A defesa do ex-presidente Jair Bolsonaro protocolou um pedido ao ministro do Supremo Tribunal Federal (STF), Alexandre de Moraes, solicitando autorização para que médicos de sua confiança o examinem. Bolsonaro está em prisão domiciliar desde 4 de agosto e a defesa alega que as visitas são essenciais para monitorar sua saúde.
A defesa do ex-presidente Jair Bolsonaro (PL-RJ) protocolou na quinta-feira (07) um pedido ao ministro do Supremo Tribunal Federal (STF), Alexandre de Moraes, solicitando autorização para que médicos de sua confiança o examinem. Bolsonaro está em prisão domiciliar desde 4 de agosto e a defesa alega que as visitas são essenciais para monitorar sua saúde.

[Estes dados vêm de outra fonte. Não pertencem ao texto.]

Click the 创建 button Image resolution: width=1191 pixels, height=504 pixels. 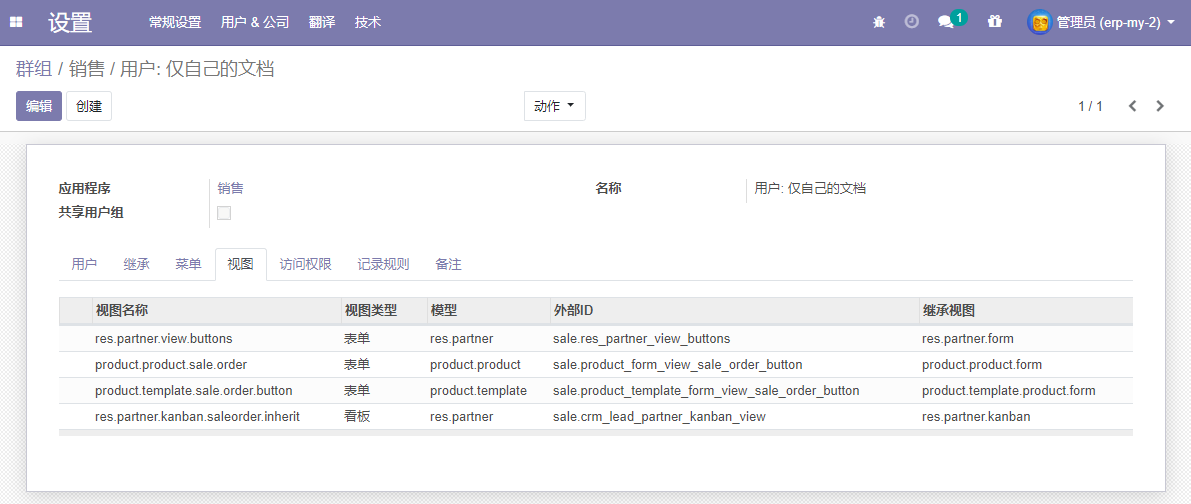[89, 106]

Segundo o colunista Igor Gadelha, o ex-presidente apresentou piora nas crises de soluço, um problema de saúde recorrente desde a facada que sofreu em 2018, durante a campanha eleitoral para a presidência da República.
Os advogados de Bolsonaro argumentam que as visitas da equipe médica são “imprescindíveis tanto à sua saúde quanto à integridade física e à prevalência da essência do regime democrático”.
A equipe de médicos solicitada pela defesa inclui: Luciana de Almeida Costa Tokarski, Eramos Tokarski, Leandro Santini Echenique e Cláudio Birolini, que foi o médico responsável pela última cirurgia realizada por Bolsonaro em 2023.
Além dos profissionais de saúde, a defesa de Bolsonaro também solicitou que o ex-presidente receba visitas de integrantes do Partido Liberal (PL).
O ministro Alexandre de Moraes já havia estipulado as regras para as visitas. Filhos, netos e cunhadas do ex-presidente não precisam de autorização prévia para visitá-lo. Com o novo pedido, o magistrado autorizou que médicos acompanhem Jair Bolsonaro durante sua prisão domiciliar, sem necessidade de aviso prévio à Corte. A decisão também permite internação urgente, desde que o STF seja comunicado em até 24 horas, com comprovação médica.
A situação de saúde e o isolamento de Bolsonaro têm gerado preocupação entre aliados e admiradores, especialmente porque ele pode ser condenado nos processos dos quais é réu, o que poderia levar à prisão definitiva.